How fast is the trigger input?

yes, definitely. i’ll try to post versions for ES and MP firmwares that will have the same fix tonight or tomorrow night.

do you use a iiBackpack? or is everything connected directly to TT i2c? when it locks does it happen quickly or does it take a while? how reproducible is it - can you get it to lock every time?

Nah, think you might have. The question I has was looking for soemething more specific. I’ve found that you can run TO writes at up to about 1100Hz before things break down, so was wondering if you had similar experience.

if you could try it a few more times that would definitely be helpful! just want to make sure that the steps to reproduce can consistently get it to lock - this will help when testing new versions.

could you try these 2 versions and see if you can still get it to lock? (standard warning - updating firmware will erase your presets!)

teletype.hex (322.7 KB)
https://github.com/scanner-darkly/teletype/commit/414758d27db798f415a4133218ed0fd084a34391

meadowphysics.hex (102.9 KB)
https://github.com/scanner-darkly/meadowphysics/commit/79de8b21d5a4103cb6e4d20b623320ad64a3c011

there are some changes in teletype that should make it more stable. meadowphysics version has the same changes applied to it (plus some other ones it wasn’t yet updated with). i did a quick test - seems to be functional, but i can’t test remote MP commands unfortunately (mine doesn’t have the i2c header, need to do that…).

that’s great news!

my next step is to try a couple of other things that i think should make it more stable still and then focus on getting ansible working (the last several tests i did with it i was able to get tt to freeze fairly quickly when using ansible remotes).

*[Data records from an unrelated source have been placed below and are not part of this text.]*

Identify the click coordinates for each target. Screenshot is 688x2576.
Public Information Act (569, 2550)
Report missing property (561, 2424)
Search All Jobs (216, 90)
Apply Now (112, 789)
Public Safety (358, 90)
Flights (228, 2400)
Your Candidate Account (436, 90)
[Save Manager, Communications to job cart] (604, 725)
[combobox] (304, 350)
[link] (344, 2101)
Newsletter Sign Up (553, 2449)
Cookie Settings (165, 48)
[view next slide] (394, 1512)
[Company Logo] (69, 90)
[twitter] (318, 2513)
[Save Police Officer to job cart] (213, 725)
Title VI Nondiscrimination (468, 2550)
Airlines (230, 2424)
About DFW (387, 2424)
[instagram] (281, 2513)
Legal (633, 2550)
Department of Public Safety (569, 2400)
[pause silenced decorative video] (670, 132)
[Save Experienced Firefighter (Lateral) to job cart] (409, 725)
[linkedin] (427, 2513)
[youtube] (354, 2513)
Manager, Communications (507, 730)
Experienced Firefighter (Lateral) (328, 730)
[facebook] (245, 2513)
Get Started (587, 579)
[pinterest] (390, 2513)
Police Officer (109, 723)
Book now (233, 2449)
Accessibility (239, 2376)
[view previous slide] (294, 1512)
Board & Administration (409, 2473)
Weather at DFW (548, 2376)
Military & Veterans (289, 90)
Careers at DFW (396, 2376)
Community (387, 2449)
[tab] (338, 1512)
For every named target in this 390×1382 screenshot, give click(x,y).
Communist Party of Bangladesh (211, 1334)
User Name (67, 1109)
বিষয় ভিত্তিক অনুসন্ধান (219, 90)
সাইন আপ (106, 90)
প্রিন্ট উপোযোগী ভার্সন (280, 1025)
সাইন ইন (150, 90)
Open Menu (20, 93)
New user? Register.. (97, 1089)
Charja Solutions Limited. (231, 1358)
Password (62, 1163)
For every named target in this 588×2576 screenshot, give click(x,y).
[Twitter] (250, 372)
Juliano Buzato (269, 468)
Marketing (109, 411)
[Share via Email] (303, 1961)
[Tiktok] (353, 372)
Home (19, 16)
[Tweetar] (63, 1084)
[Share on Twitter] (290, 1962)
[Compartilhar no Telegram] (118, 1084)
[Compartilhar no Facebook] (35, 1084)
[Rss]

if you run into a problem with earthsea i could also post an updated firmware using the latest libavr32, but i think makes sense to update the trilogy once the libavr32 changes are finalized.

i can do it tonight - it’s not much work, and if you don’t mind giving it a try this will actually help to confirm the fix works. my main concern was having to test again as it’s possible it might regress as i introduce more changes, so made sense to save more extensive testing for later once things will be more finalized.

speaking of which, i should have a new version of TT in the next few days.

3 Likes

here is the earthsea version that includes the same tweaks as the above versions of teletype and meadowphysics, could you give this a try if you get a chance?

earthsea.hex (133.4 KB)

2 Likes

so when ES crash this way sounds like it doesn’t affect TT? TT is still operational? is it the same behaviour you had with the previous version of ES?